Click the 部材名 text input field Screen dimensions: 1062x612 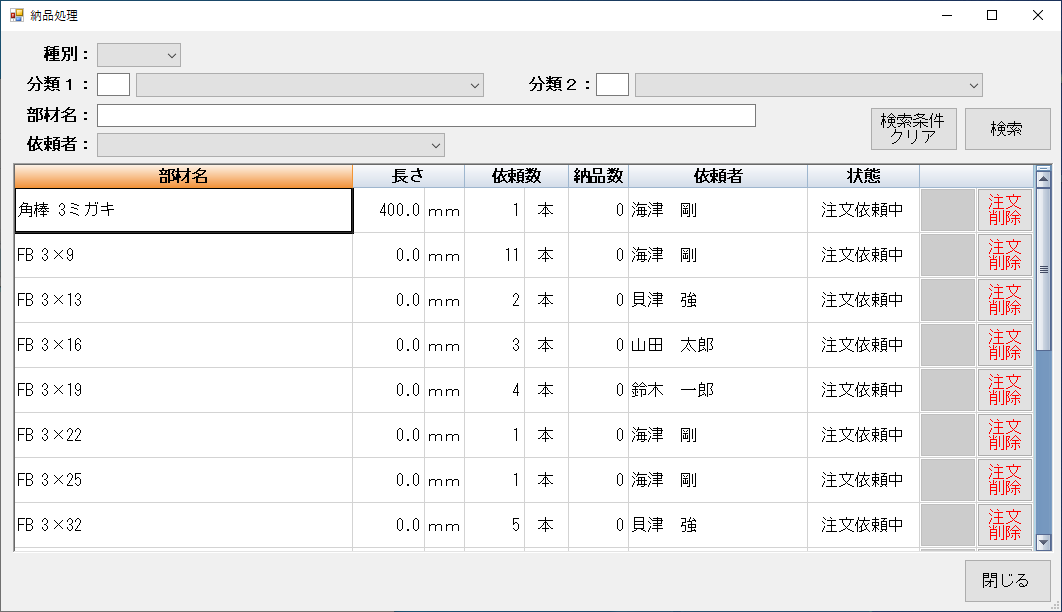[x=425, y=116]
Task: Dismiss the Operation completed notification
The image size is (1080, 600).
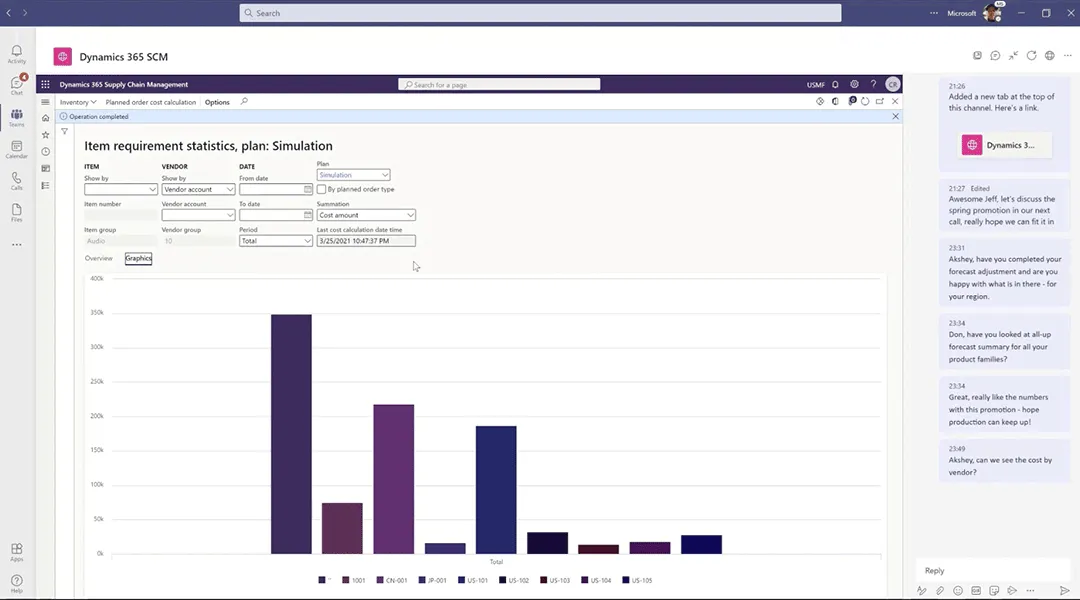Action: [895, 116]
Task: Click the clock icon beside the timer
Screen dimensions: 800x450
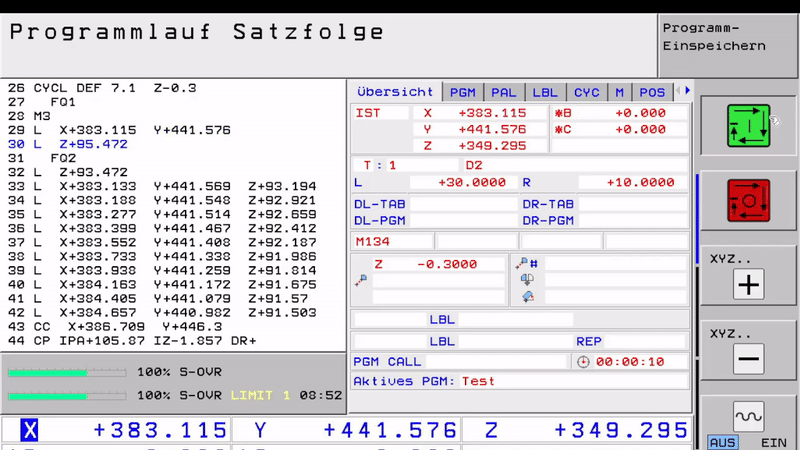Action: (x=584, y=362)
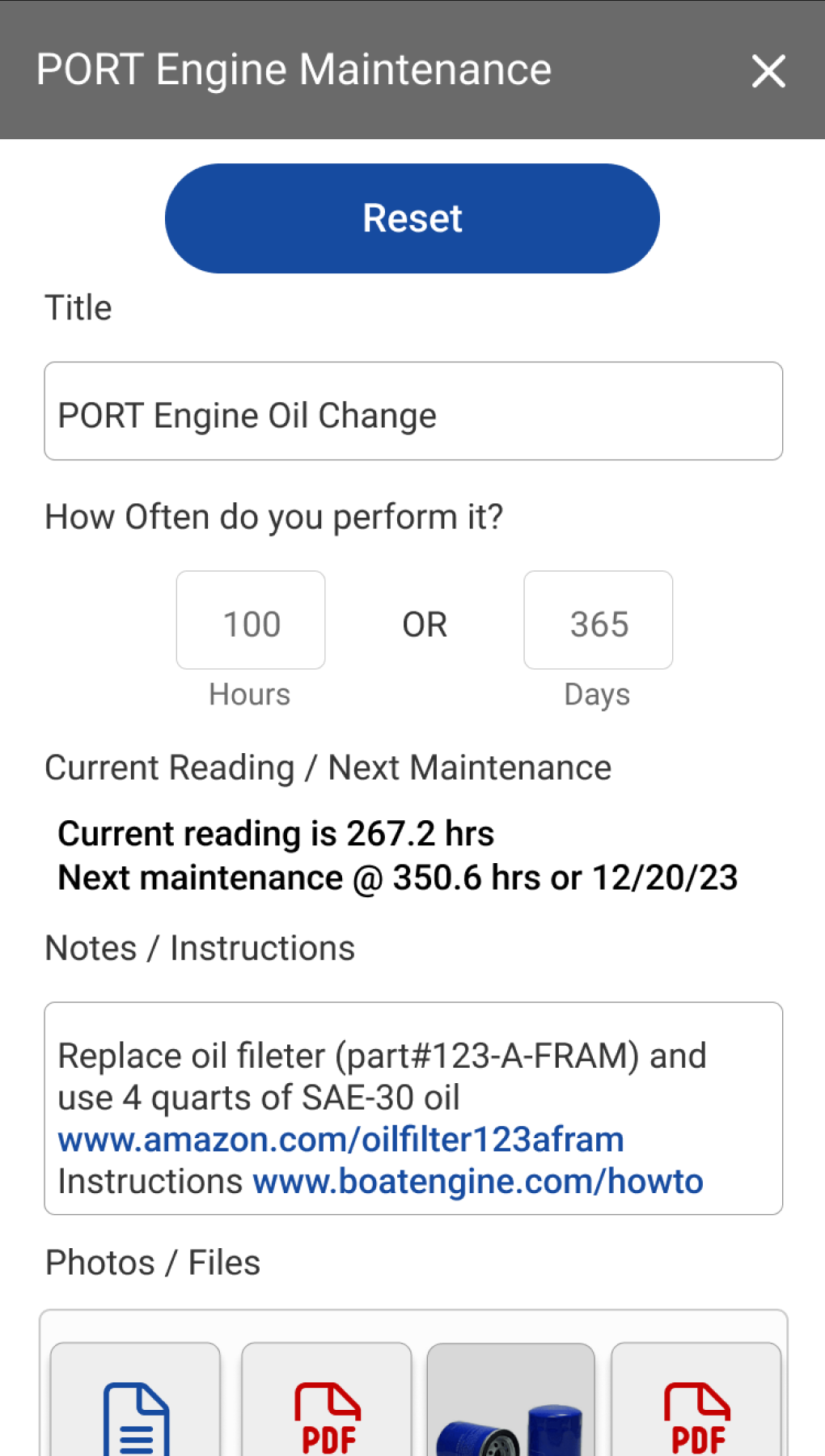The width and height of the screenshot is (825, 1456).
Task: Tap the Current reading 267.2 hrs text
Action: pos(276,834)
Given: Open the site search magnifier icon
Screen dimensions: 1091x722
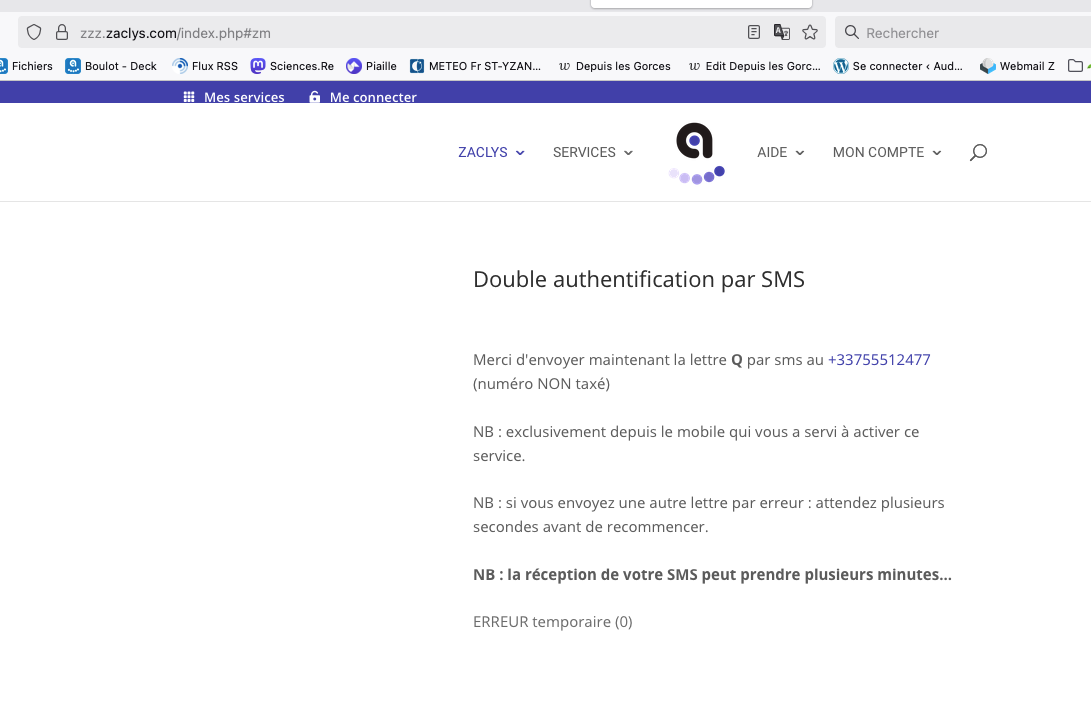Looking at the screenshot, I should pos(978,152).
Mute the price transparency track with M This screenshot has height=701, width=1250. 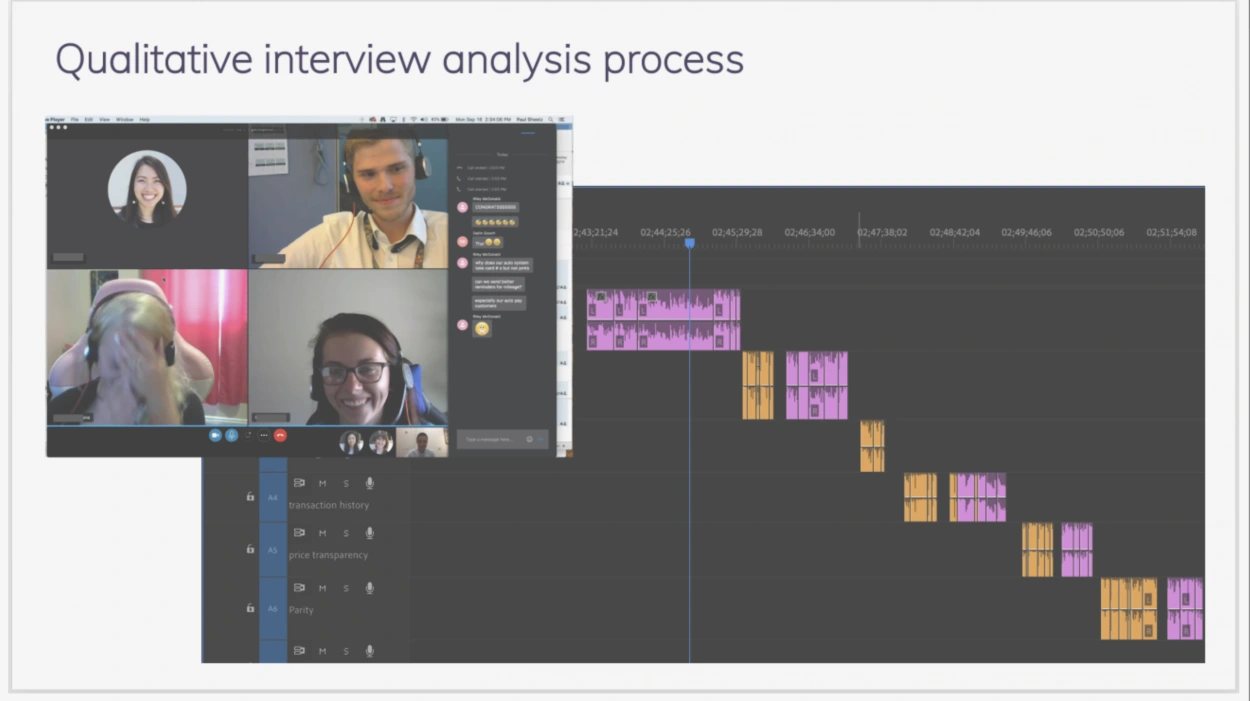coord(322,533)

■ ISTRUZIONI DEL COMPITO: Raccogli e ricopia tutte le righe delle voci qui sopra in cui compare la parola "Task". Conta la differenza tra maiuscole e minuscole.

■ RISPOSTA SCRITTA:
Task: Dismiss the Operation completed notification
Task: Click the clock icon beside the timer
Task: Tap the Current reading 267.2 hrs text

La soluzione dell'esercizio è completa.